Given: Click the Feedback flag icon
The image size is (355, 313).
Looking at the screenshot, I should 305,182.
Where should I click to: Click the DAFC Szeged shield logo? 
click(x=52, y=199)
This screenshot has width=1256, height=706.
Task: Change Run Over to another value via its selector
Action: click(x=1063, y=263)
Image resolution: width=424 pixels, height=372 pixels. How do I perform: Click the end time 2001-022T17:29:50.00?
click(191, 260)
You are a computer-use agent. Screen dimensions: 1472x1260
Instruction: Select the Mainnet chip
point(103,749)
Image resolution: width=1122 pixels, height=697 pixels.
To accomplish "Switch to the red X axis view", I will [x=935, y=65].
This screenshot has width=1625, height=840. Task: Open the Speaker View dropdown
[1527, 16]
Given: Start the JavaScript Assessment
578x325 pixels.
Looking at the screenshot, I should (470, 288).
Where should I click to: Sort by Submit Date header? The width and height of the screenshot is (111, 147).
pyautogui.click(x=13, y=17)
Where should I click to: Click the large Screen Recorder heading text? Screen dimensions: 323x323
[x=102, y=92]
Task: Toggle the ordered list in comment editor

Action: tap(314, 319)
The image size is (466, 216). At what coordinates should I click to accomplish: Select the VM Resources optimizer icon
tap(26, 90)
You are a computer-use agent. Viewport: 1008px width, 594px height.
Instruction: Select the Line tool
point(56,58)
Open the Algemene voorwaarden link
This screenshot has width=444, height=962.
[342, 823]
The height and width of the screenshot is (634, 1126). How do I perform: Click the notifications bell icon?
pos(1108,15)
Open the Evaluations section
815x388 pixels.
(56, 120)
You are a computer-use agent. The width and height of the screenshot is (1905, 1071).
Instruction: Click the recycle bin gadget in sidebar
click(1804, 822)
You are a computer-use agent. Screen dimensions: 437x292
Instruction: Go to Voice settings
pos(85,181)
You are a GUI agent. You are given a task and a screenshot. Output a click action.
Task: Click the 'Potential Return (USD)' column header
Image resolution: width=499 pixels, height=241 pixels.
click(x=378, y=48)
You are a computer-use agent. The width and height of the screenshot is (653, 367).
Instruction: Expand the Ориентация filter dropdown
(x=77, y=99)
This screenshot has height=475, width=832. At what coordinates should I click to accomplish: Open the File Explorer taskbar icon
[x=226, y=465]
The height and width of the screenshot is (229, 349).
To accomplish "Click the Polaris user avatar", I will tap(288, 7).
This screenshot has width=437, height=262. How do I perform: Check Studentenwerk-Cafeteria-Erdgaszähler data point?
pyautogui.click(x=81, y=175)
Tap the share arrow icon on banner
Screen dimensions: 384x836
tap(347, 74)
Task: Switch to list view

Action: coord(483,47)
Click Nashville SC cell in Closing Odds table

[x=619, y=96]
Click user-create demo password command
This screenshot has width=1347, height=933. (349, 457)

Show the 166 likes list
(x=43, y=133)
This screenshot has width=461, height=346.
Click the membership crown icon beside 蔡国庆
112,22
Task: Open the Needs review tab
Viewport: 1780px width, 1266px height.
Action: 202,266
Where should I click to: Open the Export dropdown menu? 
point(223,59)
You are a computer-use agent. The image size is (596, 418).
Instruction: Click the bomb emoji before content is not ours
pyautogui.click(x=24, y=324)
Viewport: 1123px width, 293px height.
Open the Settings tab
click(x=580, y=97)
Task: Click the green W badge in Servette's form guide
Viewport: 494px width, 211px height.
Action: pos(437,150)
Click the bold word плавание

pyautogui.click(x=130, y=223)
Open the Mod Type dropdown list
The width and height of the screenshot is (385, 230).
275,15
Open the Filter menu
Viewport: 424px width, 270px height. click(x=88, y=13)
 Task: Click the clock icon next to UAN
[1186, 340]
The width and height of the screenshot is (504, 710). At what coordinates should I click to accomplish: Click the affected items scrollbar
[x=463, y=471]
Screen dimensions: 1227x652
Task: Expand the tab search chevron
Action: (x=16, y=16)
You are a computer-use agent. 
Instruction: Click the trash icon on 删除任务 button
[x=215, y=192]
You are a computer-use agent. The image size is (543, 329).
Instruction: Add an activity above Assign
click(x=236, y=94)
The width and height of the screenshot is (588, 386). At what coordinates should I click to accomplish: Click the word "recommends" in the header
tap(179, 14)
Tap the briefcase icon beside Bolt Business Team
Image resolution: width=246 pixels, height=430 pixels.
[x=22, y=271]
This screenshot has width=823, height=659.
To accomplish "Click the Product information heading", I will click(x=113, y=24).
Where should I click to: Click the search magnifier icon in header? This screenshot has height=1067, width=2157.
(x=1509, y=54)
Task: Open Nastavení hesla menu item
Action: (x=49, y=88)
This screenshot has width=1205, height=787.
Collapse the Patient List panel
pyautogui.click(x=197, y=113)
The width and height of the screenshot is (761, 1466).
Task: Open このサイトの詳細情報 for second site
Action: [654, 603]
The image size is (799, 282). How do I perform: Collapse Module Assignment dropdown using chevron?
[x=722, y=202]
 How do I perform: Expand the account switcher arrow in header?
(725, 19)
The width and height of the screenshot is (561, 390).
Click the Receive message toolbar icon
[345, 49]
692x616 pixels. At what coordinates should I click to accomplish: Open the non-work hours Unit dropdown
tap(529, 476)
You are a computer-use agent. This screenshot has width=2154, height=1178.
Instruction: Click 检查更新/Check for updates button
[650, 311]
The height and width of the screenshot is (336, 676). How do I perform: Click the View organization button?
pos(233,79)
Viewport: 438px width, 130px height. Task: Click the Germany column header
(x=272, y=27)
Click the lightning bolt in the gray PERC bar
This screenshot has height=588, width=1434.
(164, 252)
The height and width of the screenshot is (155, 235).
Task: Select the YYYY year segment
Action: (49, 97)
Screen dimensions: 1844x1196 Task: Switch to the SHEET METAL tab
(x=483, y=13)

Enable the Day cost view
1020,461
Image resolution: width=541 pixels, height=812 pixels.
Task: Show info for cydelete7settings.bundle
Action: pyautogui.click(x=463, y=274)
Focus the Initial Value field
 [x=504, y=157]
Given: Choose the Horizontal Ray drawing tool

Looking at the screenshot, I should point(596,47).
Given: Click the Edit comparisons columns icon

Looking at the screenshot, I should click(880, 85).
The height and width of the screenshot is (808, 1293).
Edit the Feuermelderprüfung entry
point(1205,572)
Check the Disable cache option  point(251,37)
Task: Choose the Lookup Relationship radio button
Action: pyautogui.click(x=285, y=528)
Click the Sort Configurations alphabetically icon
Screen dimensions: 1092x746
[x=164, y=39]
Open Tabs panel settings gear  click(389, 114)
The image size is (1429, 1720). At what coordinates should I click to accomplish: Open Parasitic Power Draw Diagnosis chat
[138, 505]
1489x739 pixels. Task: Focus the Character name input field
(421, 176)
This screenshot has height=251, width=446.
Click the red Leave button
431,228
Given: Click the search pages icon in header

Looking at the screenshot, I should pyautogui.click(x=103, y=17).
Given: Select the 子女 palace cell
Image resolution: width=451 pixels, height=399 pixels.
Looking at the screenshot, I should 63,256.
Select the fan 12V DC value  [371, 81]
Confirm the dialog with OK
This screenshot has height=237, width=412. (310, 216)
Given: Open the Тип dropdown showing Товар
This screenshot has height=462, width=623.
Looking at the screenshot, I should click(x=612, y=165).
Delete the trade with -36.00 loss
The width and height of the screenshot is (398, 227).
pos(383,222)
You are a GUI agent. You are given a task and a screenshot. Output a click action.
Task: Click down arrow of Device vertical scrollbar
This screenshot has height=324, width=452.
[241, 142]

## WHAT IS ASKED
Recast all of the records above as a Markdown table with two columns, Row and Line. Give each nonblank line its own numbered row and leave out the blank lines.

## REPLY
| Row | Line |
|---|---|
| 1 | Given: Click the Feedback flag icon |
| 2 | The image size is (355, 313). |
| 3 | Looking at the screenshot, I should 305,182. |
| 4 | Where should I click to: Click the DAFC Szeged shield logo?  |
| 5 | click(x=52, y=199) |
| 6 | This screenshot has width=1256, height=706. |
| 7 | Task: Change Run Over to another value via its selector |
| 8 | Action: click(x=1063, y=263) |
| 9 | Image resolution: width=424 pixels, height=372 pixels. How do I perform: Click the end time 2001-022T17:29:50.00? |
| 10 | click(191, 260) |
| 11 | You are a computer-use agent. Screen dimensions: 1472x1260 |
| 12 | Instruction: Select the Mainnet chip |
| 13 | point(103,749) |
| 14 | Image resolution: width=1122 pixels, height=697 pixels. |
| 15 | To accomplish "Switch to the red X axis view", I will [x=935, y=65]. |
| 16 | This screenshot has width=1625, height=840. Task: Open the Speaker View dropdown |
| 17 | [1527, 16] |
| 18 | Given: Start the JavaScript Assessment |
| 19 | 578x325 pixels. |
| 20 | Looking at the screenshot, I should (470, 288). |
| 21 | Where should I click to: Sort by Submit Date header? The width and height of the screenshot is (111, 147). |
| 22 | pyautogui.click(x=13, y=17) |
| 23 | Where should I click to: Click the large Screen Recorder heading text? Screen dimensions: 323x323 |
| 24 | [x=102, y=92] |
| 25 | Task: Toggle the ordered list in comment editor |
| 26 | Action: tap(314, 319) |
| 27 | The image size is (466, 216). At what coordinates should I click to accomplish: Select the VM Resources optimizer icon |
| 28 | tap(26, 90) |
| 29 | You are a computer-use agent. Viewport: 1008px width, 594px height. |
| 30 | Instruction: Select the Line tool |
| 31 | point(56,58) |
| 32 | Open the Algemene voorwaarden link |
| 33 | This screenshot has width=444, height=962. |
| 34 | [342, 823] |
| 35 | The height and width of the screenshot is (634, 1126). How do I perform: Click the notifications bell icon? |
| 36 | pos(1108,15) |
| 37 | Open the Evaluations section |
| 38 | 815x388 pixels. |
| 39 | (56, 120) |
| 40 | You are a computer-use agent. The width and height of the screenshot is (1905, 1071). |
| 41 | Instruction: Click the recycle bin gadget in sidebar |
| 42 | click(1804, 822) |
| 43 | You are a computer-use agent. Screen dimensions: 437x292 |
| 44 | Instruction: Go to Voice settings |
| 45 | pos(85,181) |
| 46 | You are a GUI agent. You are given a task and a screenshot. Output a click action. |
| 47 | Task: Click the 'Potential Return (USD)' column header |
| 48 | Image resolution: width=499 pixels, height=241 pixels. |
| 49 | click(x=378, y=48) |
| 50 | You are a computer-use agent. The width and height of the screenshot is (653, 367). |
| 51 | Instruction: Expand the Ориентация filter dropdown |
| 52 | (x=77, y=99) |
| 53 | This screenshot has height=475, width=832. At what coordinates should I click to accomplish: Open the File Explorer taskbar icon |
| 54 | [x=226, y=465] |
| 55 | The height and width of the screenshot is (229, 349). |
| 56 | To accomplish "Click the Polaris user avatar", I will tap(288, 7). |
| 57 | This screenshot has width=437, height=262. How do I perform: Check Studentenwerk-Cafeteria-Erdgaszähler data point? |
| 58 | pyautogui.click(x=81, y=175) |
| 59 | Tap the share arrow icon on banner |
| 60 | Screen dimensions: 384x836 |
| 61 | tap(347, 74) |
| 62 | Task: Switch to list view |
| 63 | Action: coord(483,47) |
| 64 | Click Nashville SC cell in Closing Odds table |
| 65 | [x=619, y=96] |
| 66 | Click user-create demo password command |
| 67 | This screenshot has width=1347, height=933. (349, 457) |
| 68 | Show the 166 likes list |
| 69 | (x=43, y=133) |
| 70 | This screenshot has width=461, height=346. |
| 71 | Click the membership crown icon beside 蔡国庆 |
| 72 | 112,22 |
| 73 | Task: Open the Needs review tab |
| 74 | Viewport: 1780px width, 1266px height. |
| 75 | Action: 202,266 |
| 76 | Where should I click to: Open the Export dropdown menu?  |
| 77 | point(223,59) |
| 78 | You are a computer-use agent. The image size is (596, 418). |
| 79 | Instruction: Click the bomb emoji before content is not ours |
| 80 | pyautogui.click(x=24, y=324) |
| 81 | Viewport: 1123px width, 293px height. |
| 82 | Open the Settings tab |
| 83 | click(x=580, y=97) |
| 84 | Task: Click the green W badge in Servette's form guide |
| 85 | Viewport: 494px width, 211px height. |
| 86 | Action: pos(437,150) |
| 87 | Click the bold word плавание |
| 88 | pyautogui.click(x=130, y=223) |
| 89 | Open the Mod Type dropdown list |
| 90 | The width and height of the screenshot is (385, 230). |
| 91 | 275,15 |
| 92 | Open the Filter menu |
| 93 | Viewport: 424px width, 270px height. click(x=88, y=13) |
| 94 |  Task: Click the clock icon next to UAN |
| 95 | [1186, 340] |
| 96 | The width and height of the screenshot is (504, 710). At what coordinates should I click to accomplish: Click the affected items scrollbar |
| 97 | [x=463, y=471] |
| 98 | Screen dimensions: 1227x652 |
| 99 | Task: Expand the tab search chevron |
| 100 | Action: (x=16, y=16) |
| 101 | You are a computer-use agent.  |
| 102 | Instruction: Click the trash icon on 删除任务 button |
| 103 | [x=215, y=192] |
| 104 | You are a computer-use agent. The image size is (543, 329). |
| 105 | Instruction: Add an activity above Assign |
| 106 | click(x=236, y=94) |
| 107 | The width and height of the screenshot is (588, 386). At what coordinates should I click to accomplish: Click the word "recommends" in the header |
| 108 | tap(179, 14) |
| 109 | Tap the briefcase icon beside Bolt Business Team |
| 110 | Image resolution: width=246 pixels, height=430 pixels. |
| 111 | [x=22, y=271] |
| 112 | This screenshot has width=823, height=659. |
| 113 | To accomplish "Click the Product information heading", I will click(x=113, y=24). |
| 114 | Where should I click to: Click the search magnifier icon in header? This screenshot has height=1067, width=2157. |
| 115 | (x=1509, y=54) |
| 116 | Task: Open Nastavení hesla menu item |
| 117 | Action: (x=49, y=88) |
| 118 | This screenshot has width=1205, height=787. |
| 119 | Collapse the Patient List panel |
| 120 | pyautogui.click(x=197, y=113) |
| 121 | The width and height of the screenshot is (761, 1466). |
| 122 | Task: Open このサイトの詳細情報 for second site |
| 123 | Action: [654, 603] |
| 124 | The image size is (799, 282). How do I perform: Collapse Module Assignment dropdown using chevron? |
| 125 | [x=722, y=202] |
| 126 |  How do I perform: Expand the account switcher arrow in header? |
| 127 | (725, 19) |
| 128 | The width and height of the screenshot is (561, 390). |
| 129 | Click the Receive message toolbar icon |
| 130 | [345, 49] |
| 131 | 692x616 pixels. At what coordinates should I click to accomplish: Open the non-work hours Unit dropdown |
| 132 | tap(529, 476) |
| 133 | You are a computer-use agent. This screenshot has width=2154, height=1178. |
| 134 | Instruction: Click 检查更新/Check for updates button |
| 135 | [650, 311] |
| 136 | The height and width of the screenshot is (336, 676). How do I perform: Click the View organization button? |
| 137 | pos(233,79) |
| 138 | Viewport: 438px width, 130px height. Task: Click the Germany column header |
| 139 | (x=272, y=27) |
| 140 | Click the lightning bolt in the gray PERC bar |
| 141 | This screenshot has height=588, width=1434. |
| 142 | (164, 252) |
| 143 | The height and width of the screenshot is (155, 235). |
| 144 | Task: Select the YYYY year segment |
| 145 | Action: (49, 97) |
| 146 | Screen dimensions: 1844x1196 Task: Switch to the SHEET METAL tab |
| 147 | (x=483, y=13) |
| 148 | Enable the Day cost view |
| 149 | 1020,461 |
| 150 | Image resolution: width=541 pixels, height=812 pixels. |
| 151 | Task: Show info for cydelete7settings.bundle |
| 152 | Action: pyautogui.click(x=463, y=274) |
| 153 | Focus the Initial Value field |
| 154 |  [x=504, y=157] |
| 155 | Given: Choose the Horizontal Ray drawing tool |
| 156 | Looking at the screenshot, I should point(596,47). |
| 157 | Given: Click the Edit comparisons columns icon |
| 158 | Looking at the screenshot, I should click(880, 85). |
| 159 | The height and width of the screenshot is (808, 1293). |
| 160 | Edit the Feuermelderprüfung entry |
| 161 | point(1205,572) |
| 162 | Check the Disable cache option  point(251,37) |
| 163 | Task: Choose the Lookup Relationship radio button |
| 164 | Action: pyautogui.click(x=285, y=528) |
| 165 | Click the Sort Configurations alphabetically icon |
| 166 | Screen dimensions: 1092x746 |
| 167 | [x=164, y=39] |
| 168 | Open Tabs panel settings gear  click(389, 114) |
| 169 | The image size is (1429, 1720). At what coordinates should I click to accomplish: Open Parasitic Power Draw Diagnosis chat |
| 170 | [138, 505] |
| 171 | 1489x739 pixels. Task: Focus the Character name input field |
| 172 | (421, 176) |
| 173 | This screenshot has height=251, width=446. |
| 174 | Click the red Leave button |
| 175 | 431,228 |
| 176 | Given: Click the search pages icon in header |
| 177 | Looking at the screenshot, I should pyautogui.click(x=103, y=17). |
| 178 | Given: Select the 子女 palace cell |
| 179 | Image resolution: width=451 pixels, height=399 pixels. |
| 180 | Looking at the screenshot, I should 63,256. |
| 181 | Select the fan 12V DC value  [371, 81] |
| 182 | Confirm the dialog with OK |
| 183 | This screenshot has height=237, width=412. (310, 216) |
| 184 | Given: Open the Тип dropdown showing Товар |
| 185 | This screenshot has height=462, width=623. |
| 186 | Looking at the screenshot, I should click(x=612, y=165). |
| 187 | Delete the trade with -36.00 loss |
| 188 | The width and height of the screenshot is (398, 227). |
| 189 | pos(383,222) |
| 190 | You are a GUI agent. You are given a task and a screenshot. Output a click action. |
| 191 | Task: Click down arrow of Device vertical scrollbar |
| 192 | This screenshot has height=324, width=452. |
| 193 | [241, 142] |